Using the listing below, copy exactly each line from the one that has "511x397 pixels." through the one that has "the dialog with"; omit the pictures.

**EXTRACTED MATERIAL**
::::::::

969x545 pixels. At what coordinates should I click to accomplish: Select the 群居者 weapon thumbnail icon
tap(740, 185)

::::::::

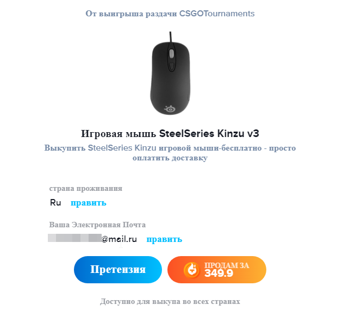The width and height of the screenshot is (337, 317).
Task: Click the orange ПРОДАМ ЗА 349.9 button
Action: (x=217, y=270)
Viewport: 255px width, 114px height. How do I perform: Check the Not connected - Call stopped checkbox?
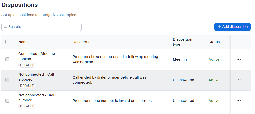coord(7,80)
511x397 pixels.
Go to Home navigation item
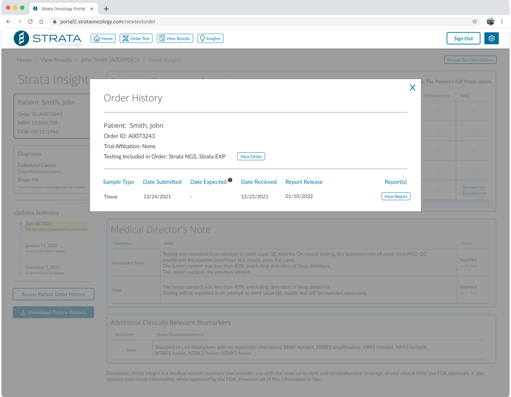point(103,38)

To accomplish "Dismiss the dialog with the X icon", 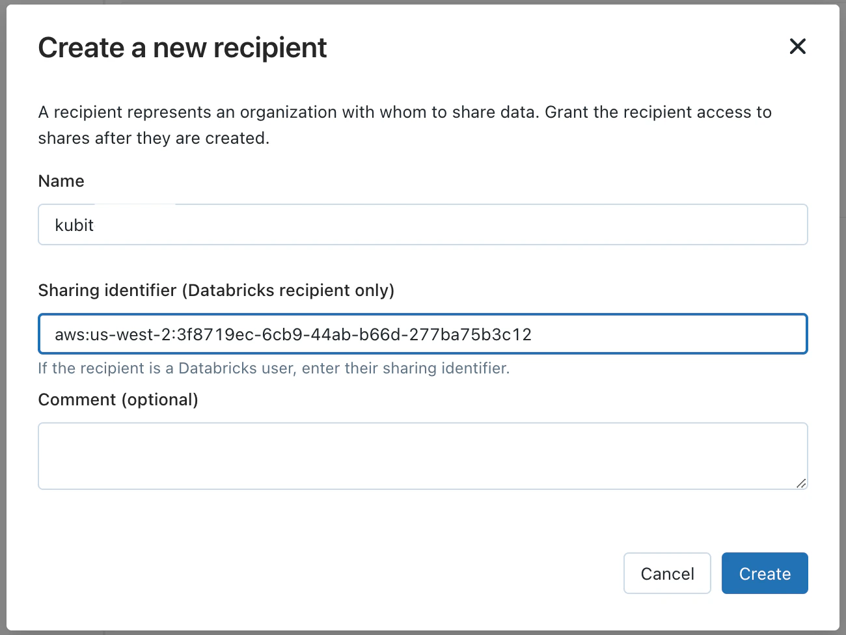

::::::::

**REPLY TO THE TASK**
511x397 pixels.
Go to Home navigation item
point(103,38)

To accomplish "Dismiss the dialog with the X icon", 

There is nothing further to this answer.